---------- Catatan Data
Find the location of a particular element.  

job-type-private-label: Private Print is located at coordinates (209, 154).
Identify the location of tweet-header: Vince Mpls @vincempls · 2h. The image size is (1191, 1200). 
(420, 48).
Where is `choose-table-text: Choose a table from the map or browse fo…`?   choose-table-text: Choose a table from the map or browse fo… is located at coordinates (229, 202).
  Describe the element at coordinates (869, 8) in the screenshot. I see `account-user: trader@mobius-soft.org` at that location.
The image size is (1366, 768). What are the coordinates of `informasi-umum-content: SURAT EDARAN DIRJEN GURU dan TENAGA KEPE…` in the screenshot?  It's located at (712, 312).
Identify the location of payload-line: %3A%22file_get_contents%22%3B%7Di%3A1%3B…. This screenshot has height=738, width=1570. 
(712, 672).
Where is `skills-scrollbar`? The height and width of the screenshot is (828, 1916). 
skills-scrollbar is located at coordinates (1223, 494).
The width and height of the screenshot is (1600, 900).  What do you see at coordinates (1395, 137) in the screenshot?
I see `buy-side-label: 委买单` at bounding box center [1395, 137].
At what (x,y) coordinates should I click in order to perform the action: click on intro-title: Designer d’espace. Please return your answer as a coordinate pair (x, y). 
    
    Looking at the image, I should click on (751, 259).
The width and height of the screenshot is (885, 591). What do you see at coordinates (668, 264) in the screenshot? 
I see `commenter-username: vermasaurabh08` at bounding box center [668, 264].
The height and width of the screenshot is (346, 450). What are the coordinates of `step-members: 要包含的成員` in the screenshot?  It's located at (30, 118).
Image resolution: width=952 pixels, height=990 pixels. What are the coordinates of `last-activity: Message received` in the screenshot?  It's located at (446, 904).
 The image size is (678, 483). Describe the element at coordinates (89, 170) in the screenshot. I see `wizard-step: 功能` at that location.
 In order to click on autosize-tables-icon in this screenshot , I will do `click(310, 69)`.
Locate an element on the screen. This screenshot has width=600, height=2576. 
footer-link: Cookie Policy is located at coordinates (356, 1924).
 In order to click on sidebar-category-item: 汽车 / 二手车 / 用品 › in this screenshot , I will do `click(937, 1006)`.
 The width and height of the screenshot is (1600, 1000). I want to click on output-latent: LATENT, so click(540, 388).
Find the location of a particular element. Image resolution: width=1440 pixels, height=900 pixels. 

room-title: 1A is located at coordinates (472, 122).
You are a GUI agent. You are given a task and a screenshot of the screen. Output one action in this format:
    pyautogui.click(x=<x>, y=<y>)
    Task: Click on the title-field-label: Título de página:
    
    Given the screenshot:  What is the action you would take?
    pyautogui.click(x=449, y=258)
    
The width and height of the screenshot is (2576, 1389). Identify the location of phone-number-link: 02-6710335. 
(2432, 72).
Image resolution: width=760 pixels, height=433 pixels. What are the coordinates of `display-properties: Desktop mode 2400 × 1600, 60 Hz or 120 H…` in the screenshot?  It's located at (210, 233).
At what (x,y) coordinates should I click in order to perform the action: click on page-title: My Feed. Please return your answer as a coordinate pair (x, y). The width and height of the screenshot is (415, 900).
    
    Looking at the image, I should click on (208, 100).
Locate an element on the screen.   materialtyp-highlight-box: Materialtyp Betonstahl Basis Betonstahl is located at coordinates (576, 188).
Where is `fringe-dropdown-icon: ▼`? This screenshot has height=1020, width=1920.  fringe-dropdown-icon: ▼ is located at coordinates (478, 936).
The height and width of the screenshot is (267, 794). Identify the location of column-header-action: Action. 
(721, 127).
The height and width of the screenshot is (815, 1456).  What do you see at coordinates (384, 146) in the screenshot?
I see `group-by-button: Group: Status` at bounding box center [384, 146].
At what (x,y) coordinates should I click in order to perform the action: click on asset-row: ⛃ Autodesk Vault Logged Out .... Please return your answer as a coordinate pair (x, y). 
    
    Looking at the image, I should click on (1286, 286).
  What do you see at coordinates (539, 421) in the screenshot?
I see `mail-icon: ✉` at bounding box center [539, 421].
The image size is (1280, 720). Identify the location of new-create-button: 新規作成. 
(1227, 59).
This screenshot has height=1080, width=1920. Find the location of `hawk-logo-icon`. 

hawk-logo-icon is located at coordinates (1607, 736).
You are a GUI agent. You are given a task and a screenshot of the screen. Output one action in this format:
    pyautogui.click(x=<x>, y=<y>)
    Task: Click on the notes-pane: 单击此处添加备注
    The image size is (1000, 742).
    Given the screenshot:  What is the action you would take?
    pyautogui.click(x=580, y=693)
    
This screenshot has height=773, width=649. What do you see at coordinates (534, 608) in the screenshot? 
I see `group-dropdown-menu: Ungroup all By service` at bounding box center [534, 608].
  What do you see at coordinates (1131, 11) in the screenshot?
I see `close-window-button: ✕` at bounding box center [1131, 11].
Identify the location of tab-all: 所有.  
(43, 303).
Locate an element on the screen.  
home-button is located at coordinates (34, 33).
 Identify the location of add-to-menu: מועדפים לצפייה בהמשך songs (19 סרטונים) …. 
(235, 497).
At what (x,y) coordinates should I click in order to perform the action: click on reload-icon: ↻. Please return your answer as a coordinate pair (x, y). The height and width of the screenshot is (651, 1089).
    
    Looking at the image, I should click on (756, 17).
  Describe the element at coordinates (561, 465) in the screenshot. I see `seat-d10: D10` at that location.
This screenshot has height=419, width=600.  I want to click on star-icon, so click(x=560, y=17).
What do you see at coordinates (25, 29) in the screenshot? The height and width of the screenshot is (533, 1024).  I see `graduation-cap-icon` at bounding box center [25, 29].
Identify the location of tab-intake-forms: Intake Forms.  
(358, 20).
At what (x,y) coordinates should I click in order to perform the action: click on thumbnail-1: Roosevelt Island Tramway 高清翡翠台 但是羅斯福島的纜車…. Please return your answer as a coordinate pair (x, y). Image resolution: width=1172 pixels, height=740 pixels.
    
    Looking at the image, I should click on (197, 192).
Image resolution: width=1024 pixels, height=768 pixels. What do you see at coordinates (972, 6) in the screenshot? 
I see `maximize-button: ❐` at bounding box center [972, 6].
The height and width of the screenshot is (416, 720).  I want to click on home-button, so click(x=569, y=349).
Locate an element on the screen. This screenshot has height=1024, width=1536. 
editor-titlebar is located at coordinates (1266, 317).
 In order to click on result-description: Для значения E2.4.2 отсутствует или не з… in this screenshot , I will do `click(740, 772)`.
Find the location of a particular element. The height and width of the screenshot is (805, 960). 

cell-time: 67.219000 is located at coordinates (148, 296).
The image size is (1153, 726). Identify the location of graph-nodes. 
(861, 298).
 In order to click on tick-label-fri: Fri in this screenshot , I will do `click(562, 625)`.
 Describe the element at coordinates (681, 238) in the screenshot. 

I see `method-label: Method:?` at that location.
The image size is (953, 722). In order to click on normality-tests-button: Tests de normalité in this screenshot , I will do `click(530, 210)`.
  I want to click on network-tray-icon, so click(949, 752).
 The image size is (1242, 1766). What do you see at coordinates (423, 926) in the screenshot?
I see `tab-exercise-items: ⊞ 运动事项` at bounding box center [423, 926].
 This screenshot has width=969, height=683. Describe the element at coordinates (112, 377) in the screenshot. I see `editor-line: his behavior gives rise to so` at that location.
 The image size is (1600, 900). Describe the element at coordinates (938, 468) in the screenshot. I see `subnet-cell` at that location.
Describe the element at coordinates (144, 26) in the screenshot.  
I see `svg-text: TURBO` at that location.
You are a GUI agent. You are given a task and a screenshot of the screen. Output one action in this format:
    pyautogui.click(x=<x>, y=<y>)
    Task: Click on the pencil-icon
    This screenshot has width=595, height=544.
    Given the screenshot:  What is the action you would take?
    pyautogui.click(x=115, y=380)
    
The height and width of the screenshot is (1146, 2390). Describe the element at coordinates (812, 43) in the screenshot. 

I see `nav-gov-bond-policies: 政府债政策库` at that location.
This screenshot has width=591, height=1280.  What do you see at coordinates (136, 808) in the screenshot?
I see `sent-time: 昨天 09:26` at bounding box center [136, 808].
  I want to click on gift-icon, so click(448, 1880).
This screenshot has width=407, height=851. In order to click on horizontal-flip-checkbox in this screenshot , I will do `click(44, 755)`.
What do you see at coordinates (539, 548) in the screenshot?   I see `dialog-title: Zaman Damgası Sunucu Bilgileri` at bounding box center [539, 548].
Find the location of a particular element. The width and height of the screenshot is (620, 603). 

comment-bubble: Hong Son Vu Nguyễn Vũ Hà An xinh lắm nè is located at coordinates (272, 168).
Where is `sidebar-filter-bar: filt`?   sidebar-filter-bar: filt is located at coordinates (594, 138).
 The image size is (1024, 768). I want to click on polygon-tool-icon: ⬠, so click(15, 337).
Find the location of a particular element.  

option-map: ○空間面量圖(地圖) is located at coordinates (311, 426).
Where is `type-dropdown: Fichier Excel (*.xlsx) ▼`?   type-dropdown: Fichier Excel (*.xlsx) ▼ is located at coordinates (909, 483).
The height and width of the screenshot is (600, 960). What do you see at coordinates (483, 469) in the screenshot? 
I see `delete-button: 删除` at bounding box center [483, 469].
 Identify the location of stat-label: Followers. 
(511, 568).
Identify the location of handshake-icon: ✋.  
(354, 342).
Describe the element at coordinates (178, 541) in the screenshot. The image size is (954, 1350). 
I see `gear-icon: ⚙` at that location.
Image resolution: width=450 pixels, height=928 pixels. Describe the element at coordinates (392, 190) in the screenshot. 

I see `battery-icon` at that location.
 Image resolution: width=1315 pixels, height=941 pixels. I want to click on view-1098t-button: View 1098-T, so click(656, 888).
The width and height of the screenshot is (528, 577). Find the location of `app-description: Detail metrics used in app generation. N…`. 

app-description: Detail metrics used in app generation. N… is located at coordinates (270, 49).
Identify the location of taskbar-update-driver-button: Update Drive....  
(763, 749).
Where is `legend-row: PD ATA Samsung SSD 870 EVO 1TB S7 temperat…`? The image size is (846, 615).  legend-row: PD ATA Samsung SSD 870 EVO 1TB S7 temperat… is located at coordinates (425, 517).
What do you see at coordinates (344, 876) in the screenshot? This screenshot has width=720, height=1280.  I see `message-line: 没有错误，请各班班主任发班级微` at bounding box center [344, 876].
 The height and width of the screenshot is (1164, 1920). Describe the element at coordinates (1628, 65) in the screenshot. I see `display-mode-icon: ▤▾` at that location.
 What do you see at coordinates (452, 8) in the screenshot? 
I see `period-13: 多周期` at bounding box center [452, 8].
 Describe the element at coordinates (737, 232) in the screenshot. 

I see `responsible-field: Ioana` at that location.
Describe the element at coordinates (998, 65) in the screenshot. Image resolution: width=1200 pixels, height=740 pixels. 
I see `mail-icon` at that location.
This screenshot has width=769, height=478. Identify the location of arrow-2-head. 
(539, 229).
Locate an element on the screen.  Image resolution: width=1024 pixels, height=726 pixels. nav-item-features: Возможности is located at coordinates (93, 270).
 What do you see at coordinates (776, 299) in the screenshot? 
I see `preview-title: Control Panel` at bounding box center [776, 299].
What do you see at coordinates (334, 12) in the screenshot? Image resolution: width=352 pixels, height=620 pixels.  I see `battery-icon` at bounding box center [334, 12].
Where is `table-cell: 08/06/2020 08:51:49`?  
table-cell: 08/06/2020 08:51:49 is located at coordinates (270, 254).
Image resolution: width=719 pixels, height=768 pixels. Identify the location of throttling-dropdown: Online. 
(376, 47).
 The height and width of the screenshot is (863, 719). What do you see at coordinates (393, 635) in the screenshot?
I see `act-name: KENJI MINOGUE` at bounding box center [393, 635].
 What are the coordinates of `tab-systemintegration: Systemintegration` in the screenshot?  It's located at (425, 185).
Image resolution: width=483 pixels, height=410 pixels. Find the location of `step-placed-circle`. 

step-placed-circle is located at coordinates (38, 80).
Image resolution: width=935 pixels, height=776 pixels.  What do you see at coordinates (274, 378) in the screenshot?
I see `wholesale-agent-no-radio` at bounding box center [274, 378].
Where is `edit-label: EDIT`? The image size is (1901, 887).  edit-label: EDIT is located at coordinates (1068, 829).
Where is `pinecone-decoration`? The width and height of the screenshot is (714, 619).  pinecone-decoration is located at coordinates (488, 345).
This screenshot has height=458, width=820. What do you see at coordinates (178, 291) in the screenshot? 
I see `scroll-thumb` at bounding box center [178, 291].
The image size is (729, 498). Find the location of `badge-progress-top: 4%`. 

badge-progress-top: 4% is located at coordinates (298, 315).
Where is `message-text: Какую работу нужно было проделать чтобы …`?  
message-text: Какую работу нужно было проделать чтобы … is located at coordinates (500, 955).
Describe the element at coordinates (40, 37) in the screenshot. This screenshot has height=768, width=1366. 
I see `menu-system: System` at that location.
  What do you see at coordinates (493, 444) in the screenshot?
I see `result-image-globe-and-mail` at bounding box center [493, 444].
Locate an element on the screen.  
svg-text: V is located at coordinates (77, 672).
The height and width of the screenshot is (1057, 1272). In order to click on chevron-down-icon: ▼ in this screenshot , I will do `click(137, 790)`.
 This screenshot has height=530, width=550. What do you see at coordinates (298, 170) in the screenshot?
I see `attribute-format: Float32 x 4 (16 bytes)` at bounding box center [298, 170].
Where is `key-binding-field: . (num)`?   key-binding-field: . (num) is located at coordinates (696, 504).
--------------------
Sebutkan jumlah baris pada data di atas yang mengandung kata "Какую". Jawab hanya dengan angkanya.

• [Keluaran yang Diharapkan]:
2